## Selected passage:
◇ ◇ ◇

META GOAL: Develop and implement a strategic lookahead algorithm that evaluates actions using the adapter functions (copy_game, execute_deterministic, etc.) to replace the current naive "pick first action" approach and achieve meaningful wins against the AlphaBeta opponent.

CHOSEN AGENT: STRATEGIZER

AGENT OBJECTIVE: The analyzer has identified that our foo_player is failing because it always selects the first available action without any evaluation (resulting in 0 wins and 2.0 avg VP vs opponent's 10.0 VP). Design a concrete algorithmic strategy that uses the adapter functions to evaluate actions through lookahead or search. Your strategy must use functions like copy_game and execute_deterministic to simulate future game states and select the best action. Do not propose simple weight-based heuristics - I need a clever algorithmic approach like minimax, expectimax, or multi-step lookahead that can compete against the AlphaBeta opponent. Focus on one core strategic improvement that will have maximum impact on performance.
================================== Ai Message ==================================

STRATEGIZER
**Proposed Strategy: Multi-Step Lookahead with Expected Value Estimation**

The current `foo_player.py` fails because it blindly selects the first action without evaluating outcomes. To address this, we will implement a **multi-step lookahead strategy** using the following steps:

1. **Simulate Future States**: For each playable action, use `copy_game` and `execute_deterministic` to simulate the resulting game state.

◇ ◇ ◇

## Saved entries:

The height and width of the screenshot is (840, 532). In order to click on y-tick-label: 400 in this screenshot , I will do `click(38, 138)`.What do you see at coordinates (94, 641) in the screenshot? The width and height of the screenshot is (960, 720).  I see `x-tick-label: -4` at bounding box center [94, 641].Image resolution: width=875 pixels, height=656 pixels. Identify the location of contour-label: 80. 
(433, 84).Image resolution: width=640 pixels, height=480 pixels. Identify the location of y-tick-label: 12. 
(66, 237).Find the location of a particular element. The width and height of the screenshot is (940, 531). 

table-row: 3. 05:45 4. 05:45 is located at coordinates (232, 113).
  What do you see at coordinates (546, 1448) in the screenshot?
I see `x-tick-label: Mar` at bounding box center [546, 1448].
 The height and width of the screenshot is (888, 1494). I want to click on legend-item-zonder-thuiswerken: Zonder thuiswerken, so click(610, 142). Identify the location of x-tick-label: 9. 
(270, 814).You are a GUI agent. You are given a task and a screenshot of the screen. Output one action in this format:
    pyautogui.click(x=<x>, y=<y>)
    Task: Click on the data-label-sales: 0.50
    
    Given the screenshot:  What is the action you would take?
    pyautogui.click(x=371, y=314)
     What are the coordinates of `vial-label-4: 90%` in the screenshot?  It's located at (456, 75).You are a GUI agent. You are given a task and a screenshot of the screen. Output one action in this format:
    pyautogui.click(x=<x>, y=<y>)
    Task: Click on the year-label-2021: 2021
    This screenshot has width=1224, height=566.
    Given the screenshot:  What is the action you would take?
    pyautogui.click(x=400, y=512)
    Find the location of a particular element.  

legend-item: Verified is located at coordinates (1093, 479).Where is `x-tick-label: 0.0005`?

◇ ◇ ◇

## Problems to work on:
1. According to the strategy proposal, why does the current foo_player fail against the AlphaBeta opponent? Answer in one to three sentences.
2. Continue the strategy proposal for the lookahead algorithm, starting after its first numbered step.
The saved entries are separate material and not part of the strategy proposal.

## Results in order:
1. It always picks the first available action without evaluating any of them. As a result, it got 0 wins and averaged 2.0 VP against the opponent's 10.0 VP.

2.
2. **Evaluate States**: Use the `base_fn` heuristic from `adapters.py` to evaluate the quality of each resulting state.
3. **Select Best Action**: Choose the action that leads to the highest evaluated state.

### Key Features:
- **Multi-Step Lookahead**: Simulate 2-3 turns ahead to capture longer-term consequences.
- **Expected Value Estimation**: Use `base_fn` to quantify the desirability of each state.
- **Efficiency**: Limit the depth of lookahead to balance performance and computation time.

### Implementation Steps:
1. **Import Required Functions**: Add `copy_game`, `execute_deterministic`, and `base_fn` from `adapters.py`.
2. **Define Lookahead Depth**: Set a fixed depth (e.g., 2) for the simulation.
3. **Simulate and Evaluate**:
   - For each action, simulate the game state after execution.
   - Evaluate the resulting state using `base_fn`.
4. **Select Best Action**: Return the action with the highest evaluation score.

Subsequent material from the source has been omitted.